There are six different building/city block types that make up these tiles:
- Commercial - Score bonus points for being in a line.
- Office - Gain extra points for being next to taverns.
- Tavern - Score a set of four (Music, Dining, Lodging, and Drinks) for extra points
- Parks - Score bonuses for individual clusters of two or more.
- Houses - Score more points in a diversified city. (But only 1 point if it's next to a Factory.)
- Factories - Score more for being in a city with the most factories.
Jeremiah--The toughest part about learning the game is learning the scoring for each tile type. I recently played with a very casual gamer, and while learning to place the tiles and draft is easy enough, it did take some time for everyone to get the hang of the scoring. So I would say the first time you teach the game to someone it takes almost as long to teach them the scoring as it does to play it. Once you clear that obstacle--which isn't terrible--the game plays smoothly. The iconography is helpful to remind you how the tiles score, just not terribly intuitive when first learning.
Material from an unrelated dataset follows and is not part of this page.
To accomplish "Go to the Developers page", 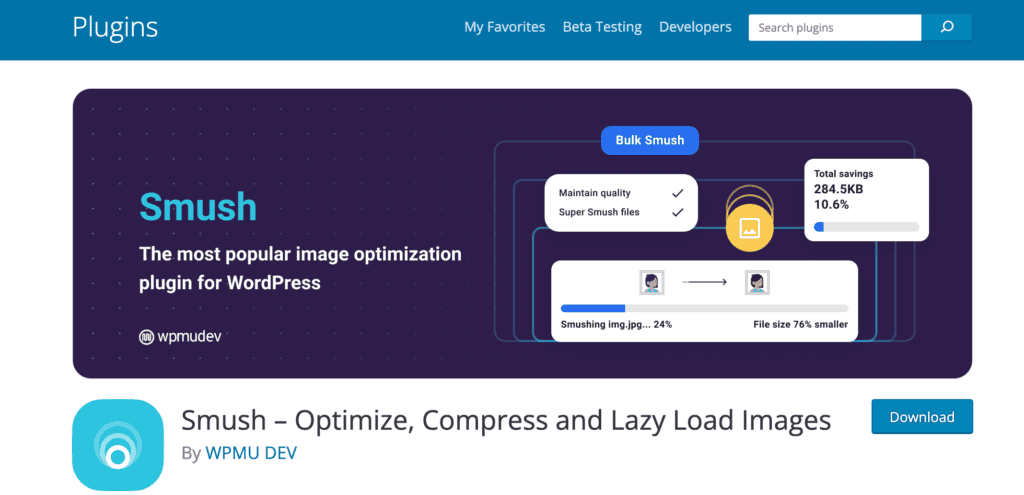I will click(695, 27).
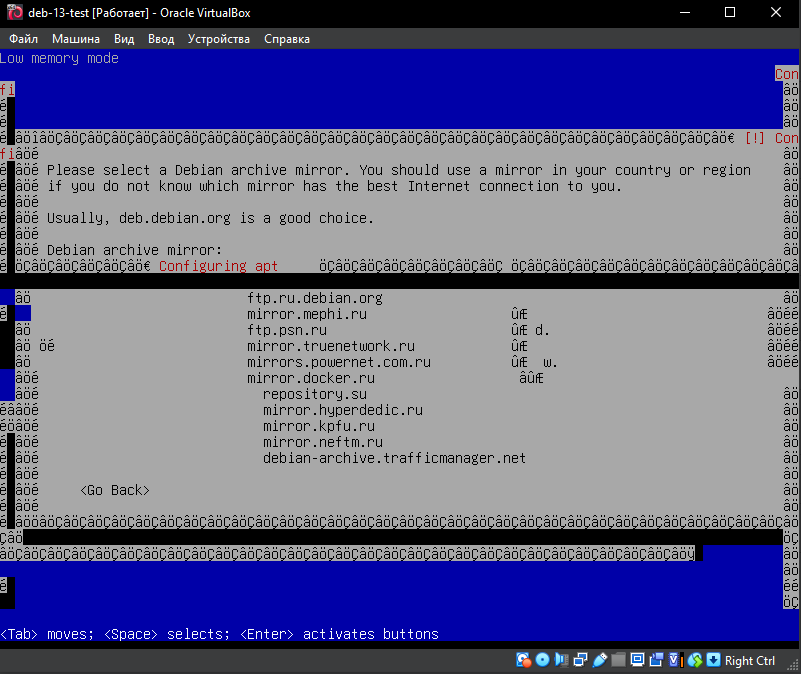Click the display monitor status icon
Image resolution: width=801 pixels, height=674 pixels.
[x=637, y=660]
Firestone--Gamers will have no trouble learning each type. Nongamers might have a little more trouble, but Stonemaier have worked hard to make the iconography speak for itself. It's really not difficult at all.
Players are in charge of building two cities that will each consist of sixteen tiles--all cities have to be a 4X4 grid--but they have to build that city with the help of the player to either side of them. Because of this, players don't take individual turns. The game uses a drafting system a la 7 Wonders or Sushi Go. Players draw seven random tiles into their hand, and select two of them to play: One will be for the city on their left and one for the right. The remaining tiles are passed either to their left or right depending on the round. Once all the players have selected their tiles they all reveal them and then begin discussing with their partners which tiles should go where.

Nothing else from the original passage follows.